Akiko se souviendrait toujours de la manière dont l’horloge de la galerie principale s’était arrêtée à 8 h 15, à l’heure même où la grosse horloge surplombant l’université d’Hiroshima s’était arrêtée trois jours plus tôt. L’effort de guerre ayant mobilisé presque toute la main-d’oeuvre et ponctionné toutes les pièces détachées en métal, les ressources manquaient pour réparer la principale horloge de la ville. Depuis trois jours, Akiko et Asami plaisantaient sur le fait que ce clocher cassé, qui semblait à jamais figé à 8 h 15, soulignait la futilité de toute chose.
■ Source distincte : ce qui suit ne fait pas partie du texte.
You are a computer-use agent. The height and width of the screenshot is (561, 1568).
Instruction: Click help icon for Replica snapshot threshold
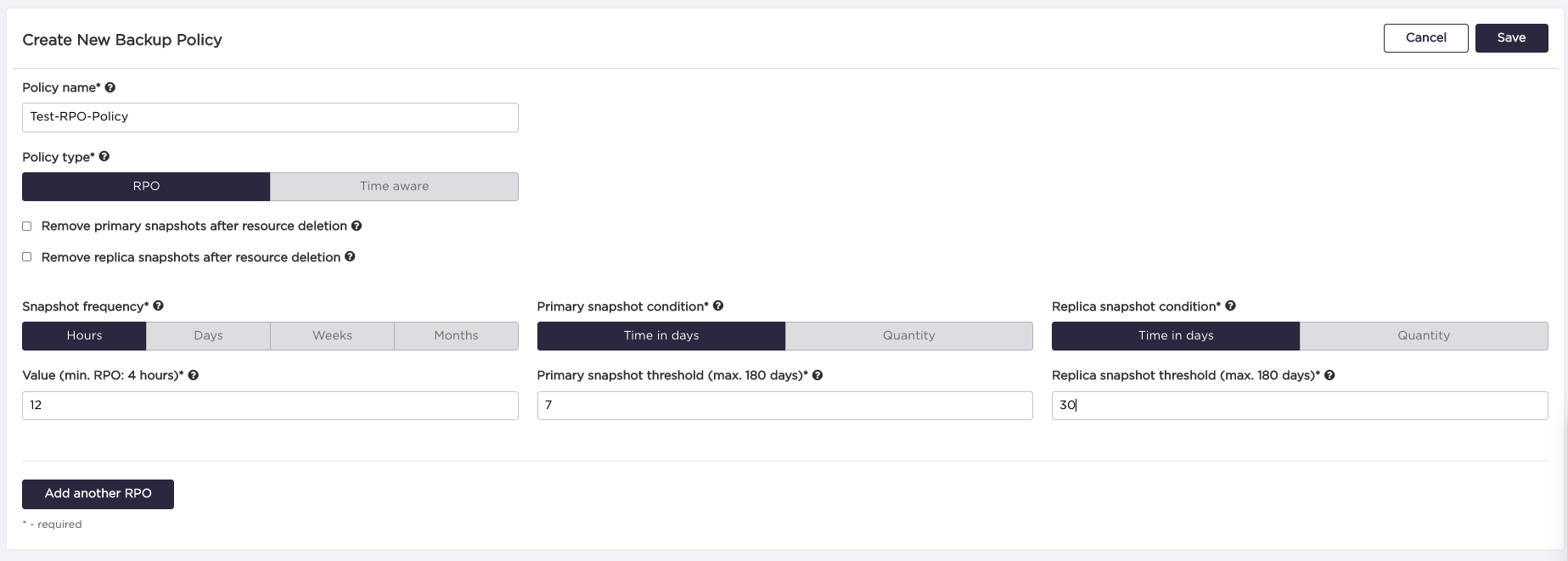(1329, 375)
Pendant les décennies qui suivraient, leur plaisanterie se couvrirait du manteau de la prophétie, car, en fin de compte, réparer ou non l’horloge n’aurait fait aucune différence. Elle se serait de nouveau arrêtée à 8 h 15 — comme toutes les autres horloges d’Hiroshima.

Akiko eut l’impression qu’une vague d’air dense écrasait ses poumons. Asami, elle, fut secouée, retournée, et blessée au dos par le revêtement décoratif d’un mur qui se comprimait comme une peau d’accordéon avant de se détendre en envoyant valser des éclats de granite ; mais les deux amies avaient été protégées par une bizarrerie de la nature des plus étranges. L’effet « cocon » accompagne toutes les explosions majeures et tend à ne se produire, contre le bon sens même, que là où on croirait qu’il est impossible de survivre. Parfois, c’est en effet au plus près du coeur de l’explosion que l’on est le plus en sécurité.